Your objective:
An exact copy is required of the lines from the one with "Instruction: Move selected" through the last line of the material below, and of nothing else.

Working data:
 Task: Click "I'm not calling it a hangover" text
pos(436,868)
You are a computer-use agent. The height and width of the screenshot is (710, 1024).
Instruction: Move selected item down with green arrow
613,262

Answer box:
Instruction: Move selected item down with green arrow
613,262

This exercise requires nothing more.